Collected data:
◇ ◇ ◇

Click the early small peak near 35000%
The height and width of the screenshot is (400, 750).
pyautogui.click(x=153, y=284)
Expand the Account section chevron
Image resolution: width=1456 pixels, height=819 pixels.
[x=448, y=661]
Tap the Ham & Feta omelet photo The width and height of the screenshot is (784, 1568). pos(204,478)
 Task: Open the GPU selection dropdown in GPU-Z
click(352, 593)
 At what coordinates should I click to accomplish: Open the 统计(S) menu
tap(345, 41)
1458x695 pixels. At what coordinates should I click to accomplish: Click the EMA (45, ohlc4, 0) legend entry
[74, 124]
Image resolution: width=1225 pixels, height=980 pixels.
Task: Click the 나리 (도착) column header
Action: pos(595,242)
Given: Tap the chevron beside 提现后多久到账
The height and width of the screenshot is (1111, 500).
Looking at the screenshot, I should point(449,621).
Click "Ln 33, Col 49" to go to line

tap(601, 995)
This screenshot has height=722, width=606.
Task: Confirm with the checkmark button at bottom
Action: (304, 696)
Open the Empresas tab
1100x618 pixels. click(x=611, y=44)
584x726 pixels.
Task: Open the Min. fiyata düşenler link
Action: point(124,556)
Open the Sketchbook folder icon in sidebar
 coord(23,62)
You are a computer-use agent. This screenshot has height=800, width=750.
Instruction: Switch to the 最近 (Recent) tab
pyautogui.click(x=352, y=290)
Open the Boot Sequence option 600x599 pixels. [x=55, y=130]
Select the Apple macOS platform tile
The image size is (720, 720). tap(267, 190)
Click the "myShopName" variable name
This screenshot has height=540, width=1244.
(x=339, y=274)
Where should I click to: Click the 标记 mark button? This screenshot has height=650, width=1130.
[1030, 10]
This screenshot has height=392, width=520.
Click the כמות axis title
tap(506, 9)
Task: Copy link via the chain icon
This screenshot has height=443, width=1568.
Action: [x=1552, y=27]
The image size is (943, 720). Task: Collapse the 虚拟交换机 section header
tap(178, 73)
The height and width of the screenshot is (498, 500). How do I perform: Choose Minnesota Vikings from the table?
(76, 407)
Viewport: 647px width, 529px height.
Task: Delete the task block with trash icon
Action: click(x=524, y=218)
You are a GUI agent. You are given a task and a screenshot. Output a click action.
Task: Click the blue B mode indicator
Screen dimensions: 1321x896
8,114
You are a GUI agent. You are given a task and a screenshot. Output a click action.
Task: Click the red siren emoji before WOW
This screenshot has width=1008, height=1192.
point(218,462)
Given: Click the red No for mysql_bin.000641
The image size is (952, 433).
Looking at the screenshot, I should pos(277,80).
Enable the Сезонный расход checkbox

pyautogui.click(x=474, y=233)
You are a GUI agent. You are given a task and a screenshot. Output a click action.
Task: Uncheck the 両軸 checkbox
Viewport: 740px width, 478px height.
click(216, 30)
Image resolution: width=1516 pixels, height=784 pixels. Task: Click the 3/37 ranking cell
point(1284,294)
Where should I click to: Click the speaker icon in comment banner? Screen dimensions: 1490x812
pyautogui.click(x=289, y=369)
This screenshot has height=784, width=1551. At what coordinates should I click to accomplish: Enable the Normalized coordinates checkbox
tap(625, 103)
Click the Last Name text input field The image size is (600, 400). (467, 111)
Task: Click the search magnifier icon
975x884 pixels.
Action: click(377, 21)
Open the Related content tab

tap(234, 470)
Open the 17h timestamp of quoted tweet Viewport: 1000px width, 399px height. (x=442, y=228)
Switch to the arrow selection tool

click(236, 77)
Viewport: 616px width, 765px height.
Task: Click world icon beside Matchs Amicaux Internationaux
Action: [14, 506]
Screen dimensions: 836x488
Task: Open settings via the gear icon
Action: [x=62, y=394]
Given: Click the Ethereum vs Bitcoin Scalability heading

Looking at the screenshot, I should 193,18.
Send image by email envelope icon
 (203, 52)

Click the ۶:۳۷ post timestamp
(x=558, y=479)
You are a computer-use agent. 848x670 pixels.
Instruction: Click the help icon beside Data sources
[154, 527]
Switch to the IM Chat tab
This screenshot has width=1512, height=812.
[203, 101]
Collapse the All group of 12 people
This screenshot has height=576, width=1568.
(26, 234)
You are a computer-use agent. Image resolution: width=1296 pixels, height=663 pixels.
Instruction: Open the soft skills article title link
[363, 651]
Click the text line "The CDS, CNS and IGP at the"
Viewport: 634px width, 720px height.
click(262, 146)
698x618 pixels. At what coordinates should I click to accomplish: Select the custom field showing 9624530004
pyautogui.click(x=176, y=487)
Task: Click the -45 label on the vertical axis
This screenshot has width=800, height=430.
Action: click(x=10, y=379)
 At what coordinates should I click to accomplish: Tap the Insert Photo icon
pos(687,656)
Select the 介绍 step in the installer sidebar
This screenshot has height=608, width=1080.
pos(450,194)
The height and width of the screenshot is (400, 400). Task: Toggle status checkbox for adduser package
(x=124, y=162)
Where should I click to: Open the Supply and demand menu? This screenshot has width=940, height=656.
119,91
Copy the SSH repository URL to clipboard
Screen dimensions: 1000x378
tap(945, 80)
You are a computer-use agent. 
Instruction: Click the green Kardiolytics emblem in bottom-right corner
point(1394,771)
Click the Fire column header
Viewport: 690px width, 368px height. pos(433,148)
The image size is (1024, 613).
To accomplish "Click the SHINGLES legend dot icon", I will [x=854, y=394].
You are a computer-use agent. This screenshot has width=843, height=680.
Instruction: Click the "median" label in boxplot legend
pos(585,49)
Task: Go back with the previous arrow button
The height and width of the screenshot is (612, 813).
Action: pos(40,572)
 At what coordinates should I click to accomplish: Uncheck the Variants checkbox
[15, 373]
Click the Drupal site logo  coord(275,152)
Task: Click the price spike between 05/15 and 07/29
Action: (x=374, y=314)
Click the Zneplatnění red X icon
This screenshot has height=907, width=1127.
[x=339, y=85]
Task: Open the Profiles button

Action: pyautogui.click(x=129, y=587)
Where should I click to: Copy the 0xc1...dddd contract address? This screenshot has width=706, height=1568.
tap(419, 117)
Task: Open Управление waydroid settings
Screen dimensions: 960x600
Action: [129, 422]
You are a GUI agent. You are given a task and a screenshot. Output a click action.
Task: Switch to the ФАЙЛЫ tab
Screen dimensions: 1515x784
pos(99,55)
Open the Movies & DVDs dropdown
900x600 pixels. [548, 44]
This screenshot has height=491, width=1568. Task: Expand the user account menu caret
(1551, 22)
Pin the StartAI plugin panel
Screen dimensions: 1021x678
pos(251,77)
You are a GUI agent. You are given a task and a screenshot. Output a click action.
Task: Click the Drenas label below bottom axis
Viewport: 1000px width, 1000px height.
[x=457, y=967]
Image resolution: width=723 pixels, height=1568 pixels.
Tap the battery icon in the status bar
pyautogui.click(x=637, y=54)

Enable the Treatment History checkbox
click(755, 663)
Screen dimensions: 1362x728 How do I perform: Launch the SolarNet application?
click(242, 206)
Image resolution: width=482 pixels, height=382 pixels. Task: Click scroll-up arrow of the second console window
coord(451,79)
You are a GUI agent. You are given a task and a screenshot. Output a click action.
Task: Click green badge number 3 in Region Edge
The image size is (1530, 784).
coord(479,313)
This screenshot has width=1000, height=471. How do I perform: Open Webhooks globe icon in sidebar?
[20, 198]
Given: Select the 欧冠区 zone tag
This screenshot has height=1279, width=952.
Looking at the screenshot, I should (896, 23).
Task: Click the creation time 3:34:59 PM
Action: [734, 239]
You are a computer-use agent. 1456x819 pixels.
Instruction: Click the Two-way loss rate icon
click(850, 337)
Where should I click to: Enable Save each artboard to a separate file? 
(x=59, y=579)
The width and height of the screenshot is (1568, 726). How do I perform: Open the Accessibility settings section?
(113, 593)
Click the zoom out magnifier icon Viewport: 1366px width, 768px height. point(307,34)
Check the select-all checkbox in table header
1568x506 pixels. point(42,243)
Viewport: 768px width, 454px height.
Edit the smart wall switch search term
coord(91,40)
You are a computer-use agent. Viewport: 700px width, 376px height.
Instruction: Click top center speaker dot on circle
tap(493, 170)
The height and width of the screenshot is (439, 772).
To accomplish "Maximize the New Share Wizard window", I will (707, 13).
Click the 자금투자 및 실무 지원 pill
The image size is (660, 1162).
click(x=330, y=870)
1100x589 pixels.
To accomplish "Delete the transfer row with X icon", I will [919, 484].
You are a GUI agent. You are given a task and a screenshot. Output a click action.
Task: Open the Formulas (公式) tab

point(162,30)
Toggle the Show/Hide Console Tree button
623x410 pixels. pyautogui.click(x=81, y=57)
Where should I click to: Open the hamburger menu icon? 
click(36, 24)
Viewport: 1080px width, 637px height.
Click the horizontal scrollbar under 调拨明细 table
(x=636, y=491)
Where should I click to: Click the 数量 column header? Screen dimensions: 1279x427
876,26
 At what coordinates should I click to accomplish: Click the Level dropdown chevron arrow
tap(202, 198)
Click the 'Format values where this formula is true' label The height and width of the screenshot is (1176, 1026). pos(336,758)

◇ ◇ ◇

Exercise directions
Working from the records above, write out verbatim only the lines from the line containing "975x884 pixels." through the line containing "You are a computer-use agent. 848x670 pixels.".

Solution
975x884 pixels.
Action: click(377, 21)
Open the Related content tab

tap(234, 470)
Open the 17h timestamp of quoted tweet Viewport: 1000px width, 399px height. (x=442, y=228)
Switch to the arrow selection tool

click(236, 77)
Viewport: 616px width, 765px height.
Task: Click world icon beside Matchs Amicaux Internationaux
Action: [14, 506]
Screen dimensions: 836x488
Task: Open settings via the gear icon
Action: [x=62, y=394]
Given: Click the Ethereum vs Bitcoin Scalability heading

Looking at the screenshot, I should 193,18.
Send image by email envelope icon
 (203, 52)

Click the ۶:۳۷ post timestamp
(x=558, y=479)
You are a computer-use agent. 848x670 pixels.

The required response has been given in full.